A research team from Brigham and Women’s Hospital (BWH) recently made significant advances in understanding what causes Pulmonary hypertension (PH). The study published in the journal EMBO Molecular Medicine has important implications for the diagnosis, treatment, and prevention of PH in people at-risk of developing the disease. PH is a condition that affects the heart and lung vasculature, leading to heart failure, breathing difficulties and death. Available treatments are limited and are only palliative.
“We’ve identified a cause for the disease that may help us identify new populations most in danger of developing pulmonary hypertension,” said Stephen Chan, MD, PhD, a physician-scientist in the Division of Cardiovascular Medicine of BWH and senior author of the study in a recent news release. “Our findings help us better understand how this disease initiates and should help us develop much better drugs for treatment and perhaps, someday, a cure.”

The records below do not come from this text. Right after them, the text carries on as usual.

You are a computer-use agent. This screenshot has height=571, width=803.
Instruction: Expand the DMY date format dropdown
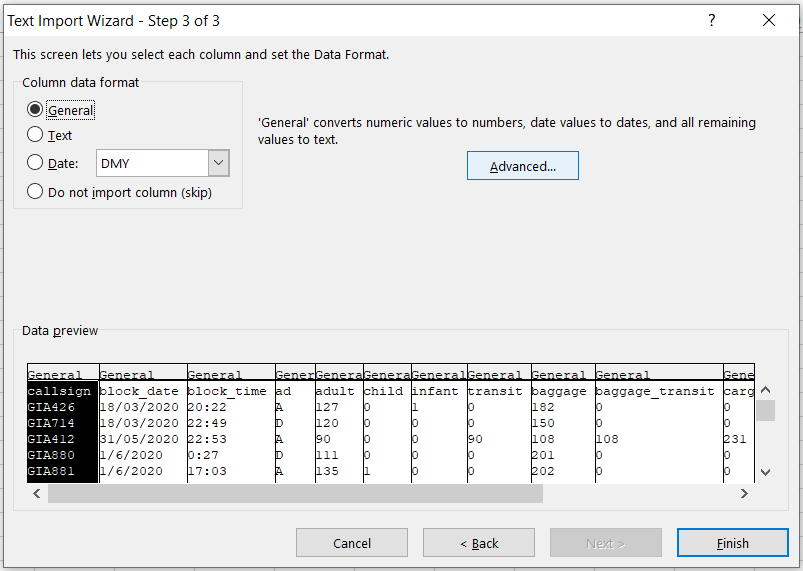219,164
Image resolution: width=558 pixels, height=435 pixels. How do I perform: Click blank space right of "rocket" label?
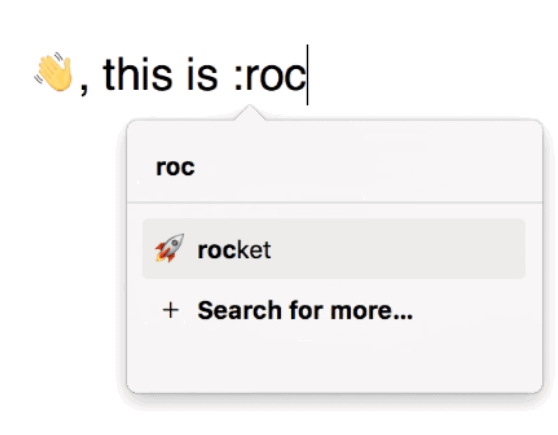click(397, 250)
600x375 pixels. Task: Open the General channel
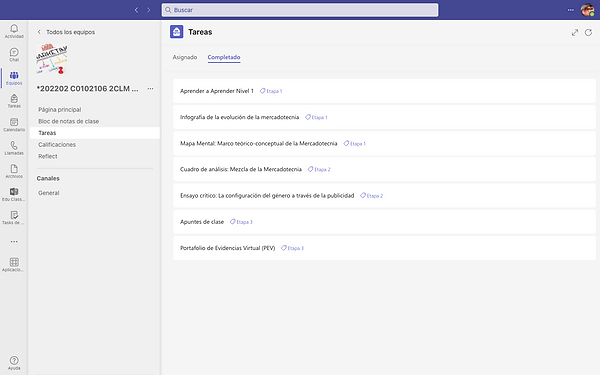(x=49, y=193)
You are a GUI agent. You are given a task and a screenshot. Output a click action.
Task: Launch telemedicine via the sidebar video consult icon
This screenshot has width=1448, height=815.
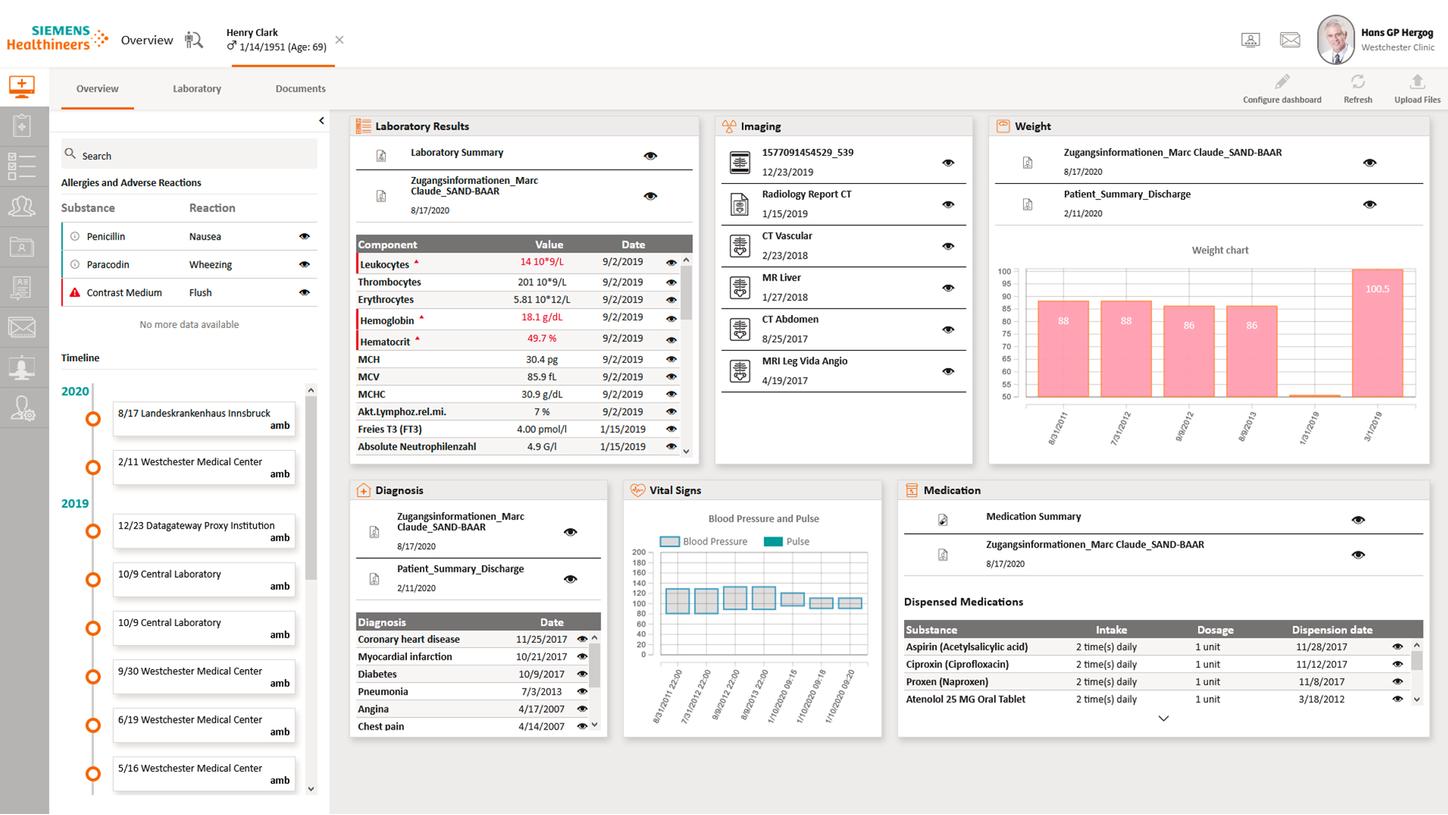[x=22, y=367]
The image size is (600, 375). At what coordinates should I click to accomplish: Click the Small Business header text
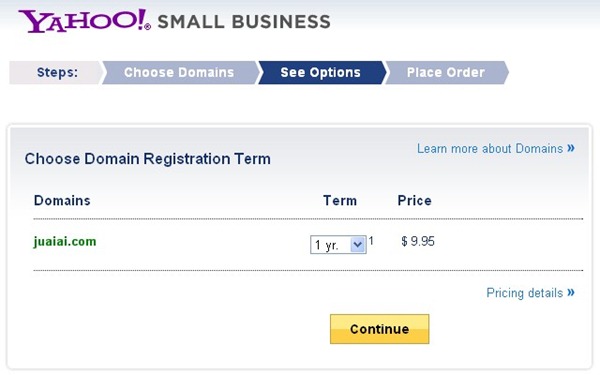(x=244, y=21)
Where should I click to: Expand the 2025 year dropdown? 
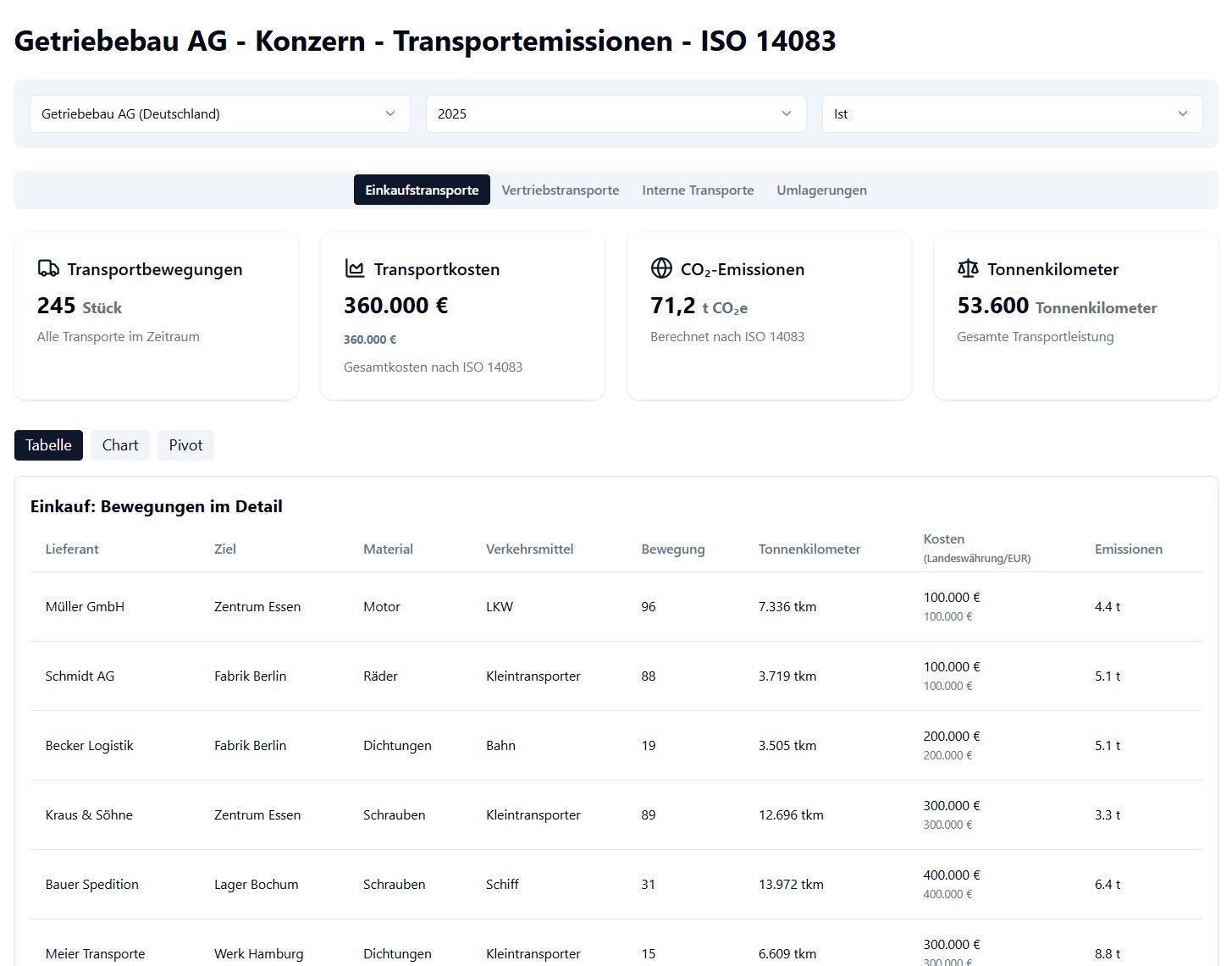615,113
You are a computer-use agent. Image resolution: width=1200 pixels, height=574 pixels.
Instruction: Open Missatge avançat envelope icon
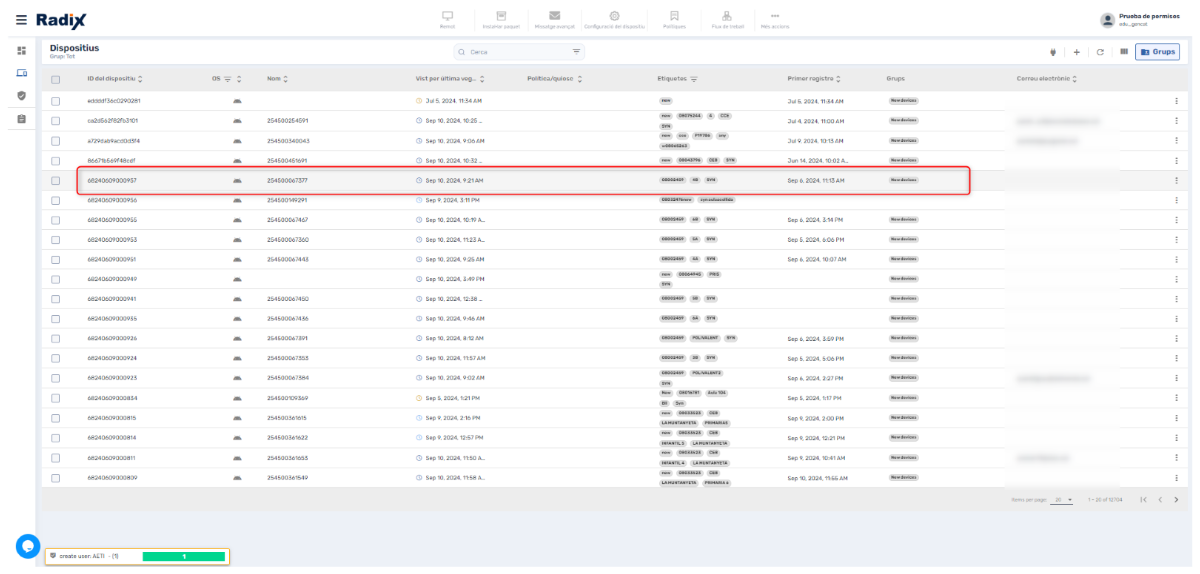pos(554,19)
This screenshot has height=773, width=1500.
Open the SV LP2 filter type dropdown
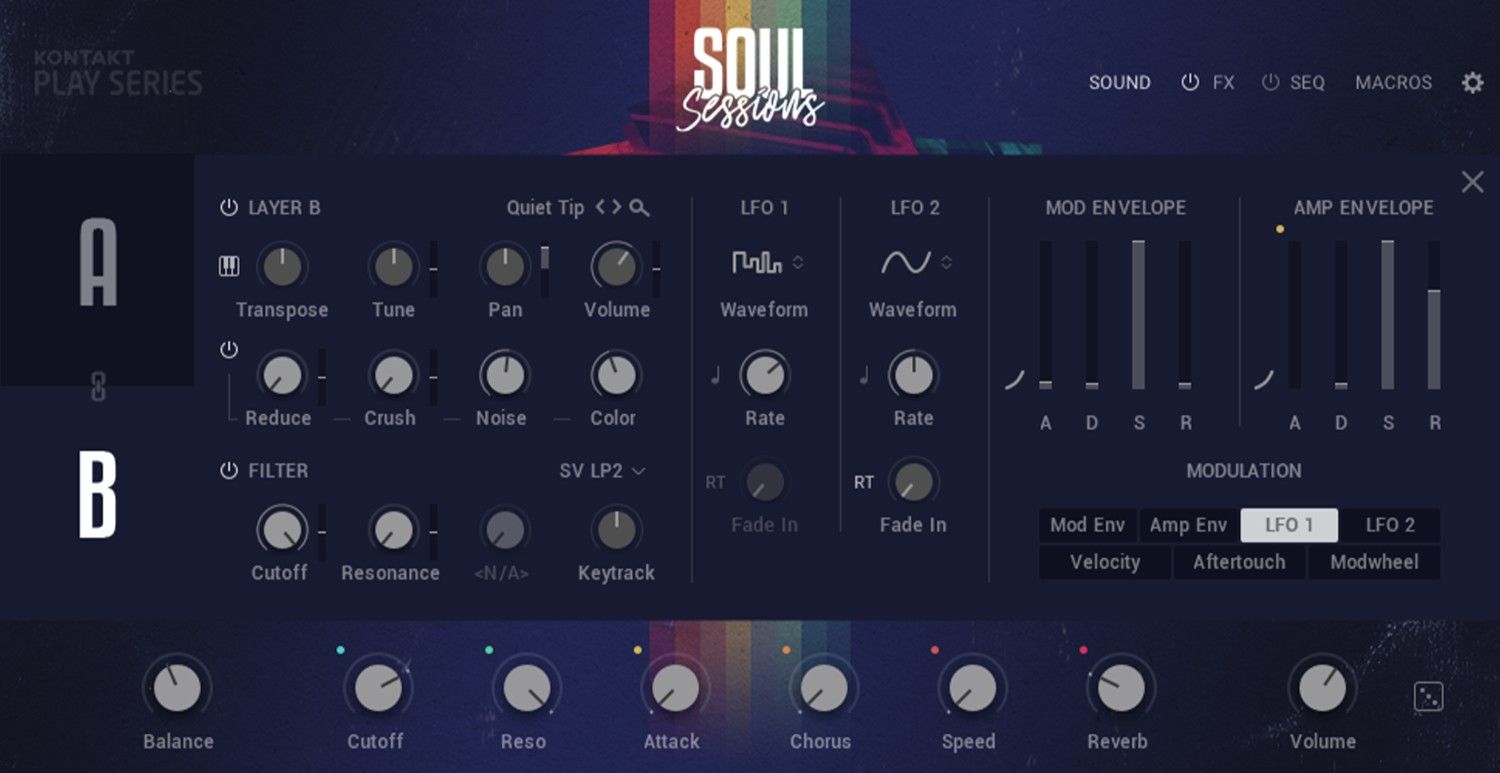(601, 470)
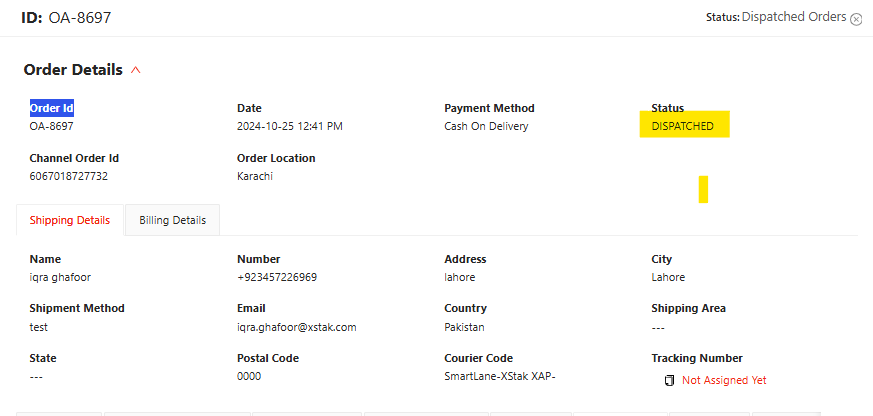Click the email iqra.ghafoor@xstak.com
873x416 pixels.
tap(297, 327)
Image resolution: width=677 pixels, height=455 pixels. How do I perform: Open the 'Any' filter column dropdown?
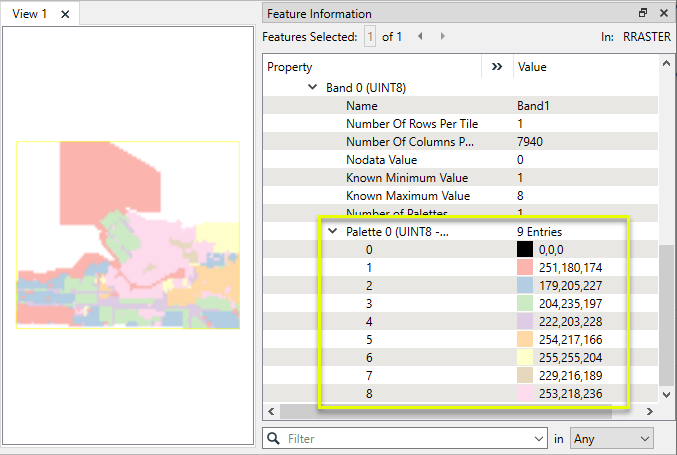coord(610,438)
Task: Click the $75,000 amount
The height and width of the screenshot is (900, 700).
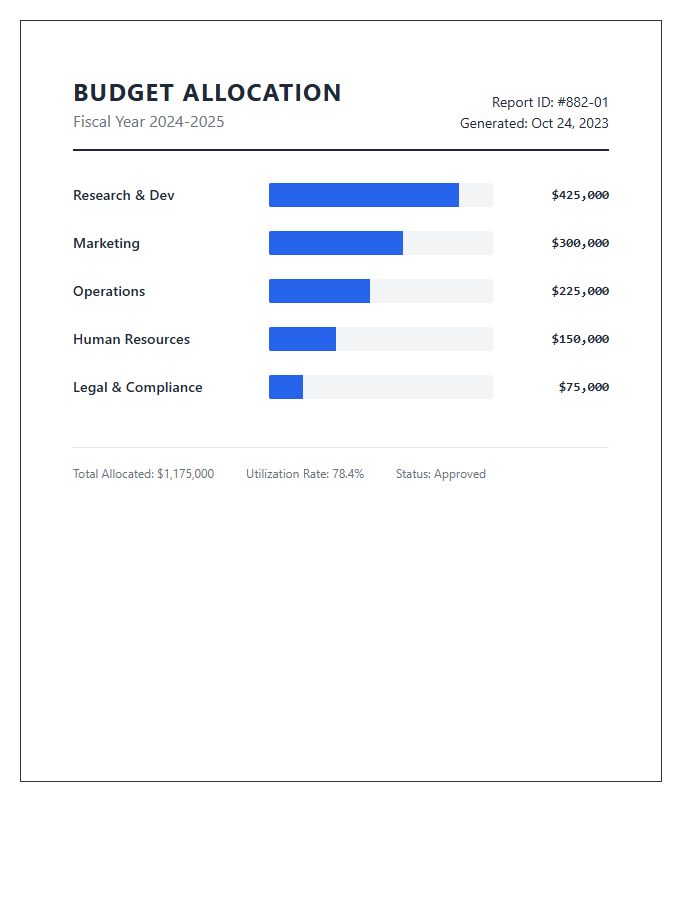Action: [x=584, y=387]
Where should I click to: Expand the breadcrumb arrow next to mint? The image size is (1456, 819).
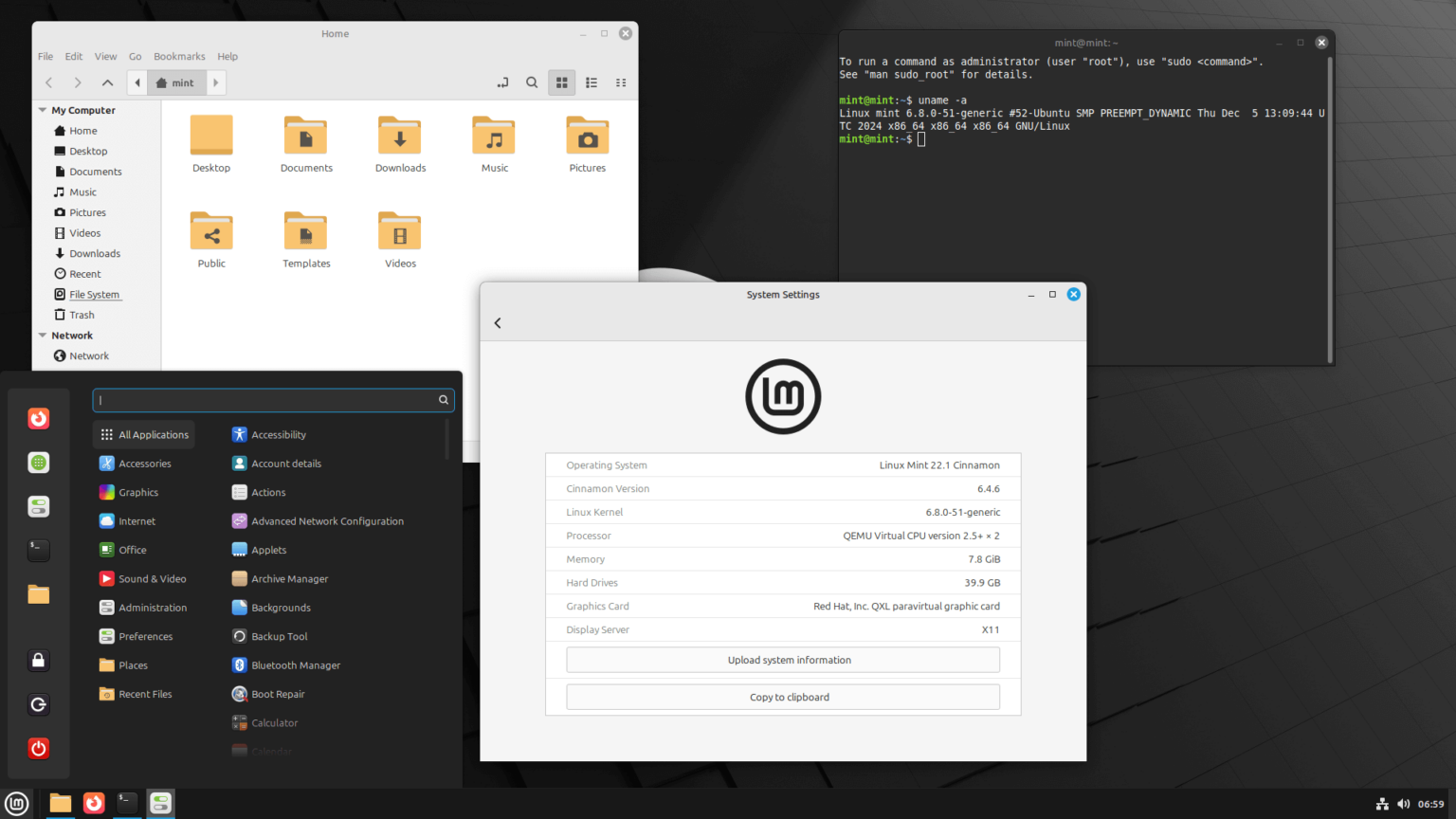(216, 82)
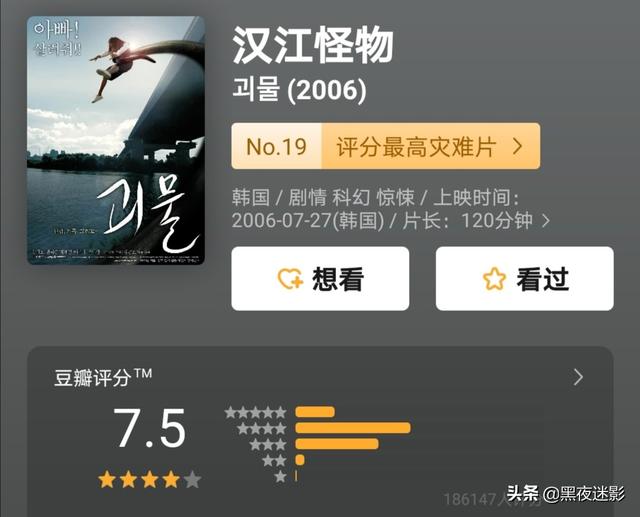Viewport: 640px width, 517px height.
Task: Tap the heart-plus icon on 想看
Action: [x=290, y=279]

After about eight years of PH research, Chan and his team discovered that particular disruptions in the mitrohondria can lead to alterations in the production of energy in the lungs’ blood vessels. ISCU is a protein that generates factors called iron-sulfur clusters that are important for the normal functioning of the mitochondria. Using mouse models of PH, the researchers found that microRNAs are able to tamp down ISCU, which can ultimately lead to PH.
In this new study, the researchers tested their preliminary findings in animal models on a 29-year old woman with two defective copies of the ISCU gene. When she was at rest, the woman had normal values of blood pressure and heart function, however while exercising, the researchers observed she had unambiguous dysfunction of her lung blood vessels. When she was given a PH relaxing drug, her parameters improved.
“This is the first known observation of pulmonary vascular dysfunction in a person with ISCU deficiency,” Chan explained in the news release. “Her case helps draw a definitive connection between ISCU and PH. Perhaps even more exciting is that we were able to catch her disease and treat it at an early stage. We hope this will prevent or at least slow down the progression over time.”
Early identification of patients with other gene mutations that contribute to deficits in iron-sulfur clusters could open the possibility for early intervention before patients develop PH.
Results from the study also emphasize the potential for the development of new PH drugs focused on ISCU proteins involving their microRNA target, as well as other genes that are associated with iron biology. However, these therapeutic possibilities still require investigation.
The research team also noted that there are other conditions such as cancer, neurological and heart diseases that also have a dependence on iron-sulfur generation, meaning they could potentially be treated in a similar manner.
“There is still a lot of work to be done,” said Chan in the news release. “But, we feel this represents a major advance in our efforts to fight this disease.”